[comp.sys.isis] How to measure message overhead

rfinch@caldwr.water.ca.gov (Ralph Finch) (07/10/90)

We have 2 Fortran applications here that we wish to run in a
distributed fashion for faster elapsed times.  The first, a
calibration program, will run from 30 minutes to a few hours for each
server job.  Thus the overhead incurred by running under ISIS and
transferring data across the network in messages is not a problem.  In
the second application, though, each server will probably run perhaps
a few tens of milliseconds, and thus we want to keep overhead as low
as possible.

The overhead model I am assuming is something like

O=f+cB

where O is the total overhead, say in milliseconds
f is a fixed overhead incurred with each message (bcast or reply)
c a coefficient, milliseconds/byte
B the number of bytes transferred in each message

Questions:

1) Is the above model anywhere close to reality?

2) What's a good way of measuring overhead?

2) What have others done to reduce overhead?  I have some ideas, most
from the ISIS manual, but am curious as to what non-obvious things
people have done.
-- 
Ralph Finch			916-445-0088
rfinch@water.ca.gov		...ucbvax!ucdavis!caldwr!rfinch
Any opinions expressed are my own; they do not represent the DWR

ken@gvax.cs.cornell.edu (Ken Birman) (07/11/90)

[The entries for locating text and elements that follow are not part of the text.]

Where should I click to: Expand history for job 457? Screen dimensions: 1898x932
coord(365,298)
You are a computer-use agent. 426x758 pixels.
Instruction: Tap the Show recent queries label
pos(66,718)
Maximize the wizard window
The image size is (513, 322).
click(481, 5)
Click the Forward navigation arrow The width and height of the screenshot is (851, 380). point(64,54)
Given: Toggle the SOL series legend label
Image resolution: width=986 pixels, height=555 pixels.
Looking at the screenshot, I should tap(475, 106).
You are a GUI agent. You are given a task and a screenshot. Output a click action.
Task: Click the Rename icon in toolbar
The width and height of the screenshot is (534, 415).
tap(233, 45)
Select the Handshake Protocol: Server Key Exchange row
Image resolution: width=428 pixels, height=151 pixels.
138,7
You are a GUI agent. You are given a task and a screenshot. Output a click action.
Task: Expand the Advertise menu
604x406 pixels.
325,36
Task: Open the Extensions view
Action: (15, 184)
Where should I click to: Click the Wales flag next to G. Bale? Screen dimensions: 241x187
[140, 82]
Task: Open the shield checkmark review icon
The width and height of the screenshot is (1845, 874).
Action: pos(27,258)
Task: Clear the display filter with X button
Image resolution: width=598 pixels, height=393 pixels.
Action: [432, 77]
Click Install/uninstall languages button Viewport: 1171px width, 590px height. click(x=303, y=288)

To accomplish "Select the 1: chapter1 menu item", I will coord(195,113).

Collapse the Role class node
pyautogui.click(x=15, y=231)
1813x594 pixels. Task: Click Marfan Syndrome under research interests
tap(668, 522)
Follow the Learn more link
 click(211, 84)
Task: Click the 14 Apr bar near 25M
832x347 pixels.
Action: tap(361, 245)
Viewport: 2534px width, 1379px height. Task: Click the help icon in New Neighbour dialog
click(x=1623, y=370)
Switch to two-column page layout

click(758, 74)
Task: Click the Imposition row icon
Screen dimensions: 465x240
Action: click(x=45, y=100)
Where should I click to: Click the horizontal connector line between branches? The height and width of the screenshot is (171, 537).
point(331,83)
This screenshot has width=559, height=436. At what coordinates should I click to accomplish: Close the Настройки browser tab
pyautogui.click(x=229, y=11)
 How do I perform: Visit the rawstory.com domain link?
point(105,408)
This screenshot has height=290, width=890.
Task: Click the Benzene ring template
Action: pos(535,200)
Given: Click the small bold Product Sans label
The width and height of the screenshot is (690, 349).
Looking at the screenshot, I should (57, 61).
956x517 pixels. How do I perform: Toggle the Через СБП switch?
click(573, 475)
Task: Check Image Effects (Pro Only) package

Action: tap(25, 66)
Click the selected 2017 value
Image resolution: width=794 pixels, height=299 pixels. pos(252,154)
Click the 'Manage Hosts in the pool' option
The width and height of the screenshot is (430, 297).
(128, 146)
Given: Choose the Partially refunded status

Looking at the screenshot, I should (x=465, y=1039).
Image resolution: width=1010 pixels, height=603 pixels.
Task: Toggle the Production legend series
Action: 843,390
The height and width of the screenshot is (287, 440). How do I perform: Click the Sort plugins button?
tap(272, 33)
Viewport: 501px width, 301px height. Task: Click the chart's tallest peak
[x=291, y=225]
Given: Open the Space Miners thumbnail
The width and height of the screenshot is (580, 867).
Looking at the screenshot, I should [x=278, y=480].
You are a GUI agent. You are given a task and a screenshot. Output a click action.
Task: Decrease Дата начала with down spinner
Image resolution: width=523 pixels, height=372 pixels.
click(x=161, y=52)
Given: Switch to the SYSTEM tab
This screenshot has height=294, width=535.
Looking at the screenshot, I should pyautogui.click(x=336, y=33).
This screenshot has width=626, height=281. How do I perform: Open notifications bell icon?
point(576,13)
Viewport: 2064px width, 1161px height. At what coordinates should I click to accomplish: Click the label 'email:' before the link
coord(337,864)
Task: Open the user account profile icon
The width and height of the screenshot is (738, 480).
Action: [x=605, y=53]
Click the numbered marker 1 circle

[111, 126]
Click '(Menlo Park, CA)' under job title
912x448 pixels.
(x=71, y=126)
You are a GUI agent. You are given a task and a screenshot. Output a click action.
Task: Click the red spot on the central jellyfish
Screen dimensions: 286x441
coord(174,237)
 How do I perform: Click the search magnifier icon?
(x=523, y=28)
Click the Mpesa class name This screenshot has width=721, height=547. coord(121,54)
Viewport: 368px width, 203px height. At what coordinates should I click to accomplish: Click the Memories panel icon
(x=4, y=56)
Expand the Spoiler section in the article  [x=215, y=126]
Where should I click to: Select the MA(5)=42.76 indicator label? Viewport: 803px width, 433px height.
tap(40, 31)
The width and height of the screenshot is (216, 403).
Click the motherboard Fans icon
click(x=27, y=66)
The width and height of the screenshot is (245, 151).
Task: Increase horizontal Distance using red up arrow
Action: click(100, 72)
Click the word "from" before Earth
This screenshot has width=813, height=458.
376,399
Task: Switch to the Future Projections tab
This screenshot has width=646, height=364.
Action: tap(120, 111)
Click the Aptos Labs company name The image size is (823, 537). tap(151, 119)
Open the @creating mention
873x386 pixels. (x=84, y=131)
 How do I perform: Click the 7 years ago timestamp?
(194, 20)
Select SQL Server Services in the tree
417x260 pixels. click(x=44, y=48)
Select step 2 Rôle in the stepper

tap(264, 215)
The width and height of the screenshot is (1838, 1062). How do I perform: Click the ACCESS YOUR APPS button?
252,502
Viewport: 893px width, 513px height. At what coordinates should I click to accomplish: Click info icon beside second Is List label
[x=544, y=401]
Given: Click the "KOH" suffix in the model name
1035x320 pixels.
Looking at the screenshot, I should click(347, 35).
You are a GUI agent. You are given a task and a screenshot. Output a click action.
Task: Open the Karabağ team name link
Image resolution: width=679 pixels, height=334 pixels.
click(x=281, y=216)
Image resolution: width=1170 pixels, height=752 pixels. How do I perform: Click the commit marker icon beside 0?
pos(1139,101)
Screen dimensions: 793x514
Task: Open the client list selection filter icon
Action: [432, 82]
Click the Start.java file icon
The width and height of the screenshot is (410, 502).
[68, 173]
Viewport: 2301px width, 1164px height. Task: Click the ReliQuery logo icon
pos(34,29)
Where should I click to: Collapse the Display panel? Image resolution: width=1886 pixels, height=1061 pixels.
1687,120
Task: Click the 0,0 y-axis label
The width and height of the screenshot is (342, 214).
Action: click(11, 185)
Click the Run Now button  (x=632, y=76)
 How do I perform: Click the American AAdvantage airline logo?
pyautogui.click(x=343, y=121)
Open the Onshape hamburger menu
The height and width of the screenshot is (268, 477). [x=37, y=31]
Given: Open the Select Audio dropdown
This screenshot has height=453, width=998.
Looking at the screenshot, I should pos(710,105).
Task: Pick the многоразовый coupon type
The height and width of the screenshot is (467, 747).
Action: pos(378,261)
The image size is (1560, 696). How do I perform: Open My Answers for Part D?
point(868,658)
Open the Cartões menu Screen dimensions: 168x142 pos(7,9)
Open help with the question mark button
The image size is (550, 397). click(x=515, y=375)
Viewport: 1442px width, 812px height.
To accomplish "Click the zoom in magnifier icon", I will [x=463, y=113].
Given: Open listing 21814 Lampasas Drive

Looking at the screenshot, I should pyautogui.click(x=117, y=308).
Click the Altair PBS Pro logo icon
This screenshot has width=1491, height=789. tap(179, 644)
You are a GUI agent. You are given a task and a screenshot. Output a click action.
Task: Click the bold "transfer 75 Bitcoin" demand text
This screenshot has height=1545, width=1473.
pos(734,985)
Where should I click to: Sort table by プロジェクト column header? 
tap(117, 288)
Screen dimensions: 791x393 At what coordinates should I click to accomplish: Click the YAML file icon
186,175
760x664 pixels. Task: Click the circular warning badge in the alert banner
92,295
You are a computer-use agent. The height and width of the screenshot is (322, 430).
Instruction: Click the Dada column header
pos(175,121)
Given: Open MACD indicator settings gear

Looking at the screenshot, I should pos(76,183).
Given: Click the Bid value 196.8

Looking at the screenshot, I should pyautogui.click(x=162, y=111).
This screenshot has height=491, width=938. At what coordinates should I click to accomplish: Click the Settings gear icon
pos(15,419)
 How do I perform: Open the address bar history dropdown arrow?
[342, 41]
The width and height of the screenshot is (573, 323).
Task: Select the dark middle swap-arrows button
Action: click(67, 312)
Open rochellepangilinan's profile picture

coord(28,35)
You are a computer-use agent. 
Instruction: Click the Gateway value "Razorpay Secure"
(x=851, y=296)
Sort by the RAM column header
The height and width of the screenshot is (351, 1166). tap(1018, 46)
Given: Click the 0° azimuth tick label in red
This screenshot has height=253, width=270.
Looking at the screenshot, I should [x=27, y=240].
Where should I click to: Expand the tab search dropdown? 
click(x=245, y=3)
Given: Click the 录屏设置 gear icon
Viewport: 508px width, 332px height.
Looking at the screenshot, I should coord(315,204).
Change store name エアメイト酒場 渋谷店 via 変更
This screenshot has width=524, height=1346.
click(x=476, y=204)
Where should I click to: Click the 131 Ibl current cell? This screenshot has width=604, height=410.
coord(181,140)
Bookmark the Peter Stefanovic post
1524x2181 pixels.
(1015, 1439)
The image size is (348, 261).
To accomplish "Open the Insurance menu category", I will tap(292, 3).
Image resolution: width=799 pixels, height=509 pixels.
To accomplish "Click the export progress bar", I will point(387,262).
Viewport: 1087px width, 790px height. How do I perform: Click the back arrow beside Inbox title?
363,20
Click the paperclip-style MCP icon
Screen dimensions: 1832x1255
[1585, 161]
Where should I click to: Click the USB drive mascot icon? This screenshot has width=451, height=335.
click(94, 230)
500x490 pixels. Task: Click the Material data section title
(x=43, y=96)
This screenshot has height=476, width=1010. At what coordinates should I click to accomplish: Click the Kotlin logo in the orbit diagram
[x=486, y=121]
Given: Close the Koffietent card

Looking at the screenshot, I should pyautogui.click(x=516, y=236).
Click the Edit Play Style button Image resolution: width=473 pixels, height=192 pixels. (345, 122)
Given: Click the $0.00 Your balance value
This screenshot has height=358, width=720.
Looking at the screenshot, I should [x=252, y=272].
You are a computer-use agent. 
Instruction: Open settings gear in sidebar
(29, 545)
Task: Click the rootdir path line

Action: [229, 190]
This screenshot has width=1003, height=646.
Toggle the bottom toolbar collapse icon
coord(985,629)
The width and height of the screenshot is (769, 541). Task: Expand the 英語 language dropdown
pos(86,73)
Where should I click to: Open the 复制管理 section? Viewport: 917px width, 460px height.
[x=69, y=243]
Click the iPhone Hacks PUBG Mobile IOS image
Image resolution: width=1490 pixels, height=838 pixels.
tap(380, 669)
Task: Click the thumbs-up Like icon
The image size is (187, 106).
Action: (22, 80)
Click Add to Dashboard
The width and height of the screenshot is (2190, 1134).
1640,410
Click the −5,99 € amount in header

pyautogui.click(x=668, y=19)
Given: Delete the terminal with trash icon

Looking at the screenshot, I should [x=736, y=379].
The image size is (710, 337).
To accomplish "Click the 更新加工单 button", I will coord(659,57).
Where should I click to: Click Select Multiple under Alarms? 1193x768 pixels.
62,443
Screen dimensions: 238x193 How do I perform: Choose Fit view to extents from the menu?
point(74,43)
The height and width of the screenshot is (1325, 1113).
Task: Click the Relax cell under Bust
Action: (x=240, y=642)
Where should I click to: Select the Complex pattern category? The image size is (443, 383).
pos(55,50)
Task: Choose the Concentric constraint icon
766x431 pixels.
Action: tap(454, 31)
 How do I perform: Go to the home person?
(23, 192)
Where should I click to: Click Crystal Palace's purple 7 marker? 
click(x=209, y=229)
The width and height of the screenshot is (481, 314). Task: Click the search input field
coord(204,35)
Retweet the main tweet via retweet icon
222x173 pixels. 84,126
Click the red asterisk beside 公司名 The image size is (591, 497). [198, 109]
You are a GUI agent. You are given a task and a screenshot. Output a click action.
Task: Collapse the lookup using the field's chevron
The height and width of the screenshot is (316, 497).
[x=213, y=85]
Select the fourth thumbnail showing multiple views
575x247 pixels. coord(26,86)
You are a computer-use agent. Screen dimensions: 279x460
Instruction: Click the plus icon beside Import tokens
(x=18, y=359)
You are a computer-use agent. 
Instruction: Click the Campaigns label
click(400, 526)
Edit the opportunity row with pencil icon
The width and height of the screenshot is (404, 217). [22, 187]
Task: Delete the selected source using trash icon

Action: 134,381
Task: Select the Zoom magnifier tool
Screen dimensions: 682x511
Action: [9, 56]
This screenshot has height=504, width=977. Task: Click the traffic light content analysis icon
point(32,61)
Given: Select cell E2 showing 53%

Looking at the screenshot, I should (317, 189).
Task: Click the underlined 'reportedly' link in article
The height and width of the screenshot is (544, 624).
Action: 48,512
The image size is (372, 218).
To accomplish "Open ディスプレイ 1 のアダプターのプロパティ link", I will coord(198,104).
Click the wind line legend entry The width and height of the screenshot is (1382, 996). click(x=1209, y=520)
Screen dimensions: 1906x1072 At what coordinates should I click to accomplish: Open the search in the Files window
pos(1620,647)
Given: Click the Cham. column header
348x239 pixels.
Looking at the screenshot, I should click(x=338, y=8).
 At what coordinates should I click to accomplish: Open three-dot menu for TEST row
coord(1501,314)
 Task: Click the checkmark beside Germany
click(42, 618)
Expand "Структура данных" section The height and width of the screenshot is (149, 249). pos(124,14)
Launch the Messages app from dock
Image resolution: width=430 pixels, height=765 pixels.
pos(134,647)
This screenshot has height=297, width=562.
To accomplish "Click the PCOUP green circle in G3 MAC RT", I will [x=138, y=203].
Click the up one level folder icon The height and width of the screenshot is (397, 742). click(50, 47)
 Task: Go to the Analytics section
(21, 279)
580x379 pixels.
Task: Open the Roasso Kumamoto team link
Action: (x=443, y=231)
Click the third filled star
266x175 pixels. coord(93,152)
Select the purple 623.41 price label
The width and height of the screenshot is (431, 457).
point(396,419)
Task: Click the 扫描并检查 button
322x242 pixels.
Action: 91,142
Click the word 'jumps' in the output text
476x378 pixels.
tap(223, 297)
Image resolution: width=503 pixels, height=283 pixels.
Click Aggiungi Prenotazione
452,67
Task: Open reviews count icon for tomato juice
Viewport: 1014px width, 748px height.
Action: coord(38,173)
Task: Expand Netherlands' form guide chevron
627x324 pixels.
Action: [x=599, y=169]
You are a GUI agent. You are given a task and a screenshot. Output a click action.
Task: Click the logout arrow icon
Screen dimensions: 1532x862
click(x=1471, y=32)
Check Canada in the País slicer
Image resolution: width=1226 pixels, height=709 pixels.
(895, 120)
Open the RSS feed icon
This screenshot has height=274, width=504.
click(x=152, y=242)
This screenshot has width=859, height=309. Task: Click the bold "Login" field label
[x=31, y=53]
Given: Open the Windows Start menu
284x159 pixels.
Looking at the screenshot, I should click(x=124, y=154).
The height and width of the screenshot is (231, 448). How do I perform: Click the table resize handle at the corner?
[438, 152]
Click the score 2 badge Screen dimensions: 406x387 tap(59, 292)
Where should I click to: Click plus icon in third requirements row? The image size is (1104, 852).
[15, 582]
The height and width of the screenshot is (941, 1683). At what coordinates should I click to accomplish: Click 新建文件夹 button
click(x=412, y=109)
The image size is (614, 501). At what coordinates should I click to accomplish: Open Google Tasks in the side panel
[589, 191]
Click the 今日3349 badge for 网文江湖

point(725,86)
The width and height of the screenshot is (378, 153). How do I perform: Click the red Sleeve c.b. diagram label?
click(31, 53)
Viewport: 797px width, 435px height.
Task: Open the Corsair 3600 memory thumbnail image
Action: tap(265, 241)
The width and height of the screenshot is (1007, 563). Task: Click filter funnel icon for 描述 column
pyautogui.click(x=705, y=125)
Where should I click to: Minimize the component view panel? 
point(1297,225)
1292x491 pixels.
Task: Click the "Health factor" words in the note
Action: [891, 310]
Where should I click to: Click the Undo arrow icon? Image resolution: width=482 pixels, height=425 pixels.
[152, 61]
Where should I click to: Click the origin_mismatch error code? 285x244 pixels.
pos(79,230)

In article <196@locke.water.ca.gov> rfinch@caldwr.water.ca.gov
           (Ralph Finch) writes:
>
>We have 2 Fortran applications here that we wish to run in a
>distributed fashion for faster elapsed times.  The first, a
>calibration program, will run from 30 minutes to a few hours for each
>server job.  Thus the overhead incurred by running under ISIS and
>transferring data across the network in messages is not a problem.  In
>the second application, though, each server will probably run perhaps
>a few tens of milliseconds, and thus we want to keep overhead as low
>as possible.

  People should be warned that in the V2.0 release the Fortran - ISIS
  interface is broken; we have patches and Ralph installed them to his
  version of ISIS.  V2.1 will be fixed up (if you have an urgent need to
  run Fortran, tclark@cs.cornell.edu can email a short patch script).

>The overhead model I am assuming is something like
>
>O=f+cB
>
>where O is the total overhead, say in milliseconds
>f is a fixed overhead incurred with each message (bcast or reply)
>c a coefficient, milliseconds/byte
>B the number of bytes transferred in each message
>
>Questions:
>
>1) Is the above model anywhere close to reality?

  Yes, this is about right.  The fixed overhead, f, is quite large and is
  mostly spent in UNIX system calls (select, sendmsg, recvfrom, gettimeofday).
  The coefficient c is pretty small -- between one and two milliseconds per
  1kbytes.  But, the function isn't as smooth as you would expect because
  the underlying UNIX system calls limit packets to about 8k and INET runs
  in 1400 byte chunks, and because of ISIS headers on the packets.

  Also, this depends a lot on whether you use bcast==abcast or cbcast.
  I'll assume you are using cbcast; double everything for a conservative
  estimate of the abcast figures (a factor of 25%-50% is more accurate).

BYPASS mode case: (tends to jam up under V2.0, though)
  For a message sent asynchronously the overhead _f_ is about 6.5ms on a pair
  of SUN 3/60's for a null ISIS message; the UNIX part of this is about 5.2ms
  and the remainder is split between time in my message libraries, task
  code, and the cbcast code.  

Non-BYPASS mode case:
  Here the numbers are about 4-6 times larger but still mostly in UNIX
  system calls.

Special cases:
  As noted in previous postings, we are optimizing some cases, like groups
  with lots of clients, groups with receive-only clients.  Eventually, these
  will have special-purpose, high performance protocols associated with them
  and all the numbers will be different.

>2) What's a good way of measuring overhead?

  We sometimes measure the difference between a loop-back example that
  does a direct subroutine call (after generating a message) to itself
  instead of the broadcast, and the actual broadcast case.  This will
  give you some approximate idea of the costs.  Ping-pong measurements
  and the like are hard in ISIS due to flow control and other considerations
  that cause performance to vary quite a bit depending on exactly what
  your code does and when.

  For example, the BYPASS code may send twice as many packets (due to
  acknowledgements) in an application that computes for a long time after
  each received message than in one that responds rapidly.  The quick reply
  gives it a nice chance to send out an ack, piggybacked.  Otherwise it
  sends one all by itself -- perhaps halving the available network bandwidth.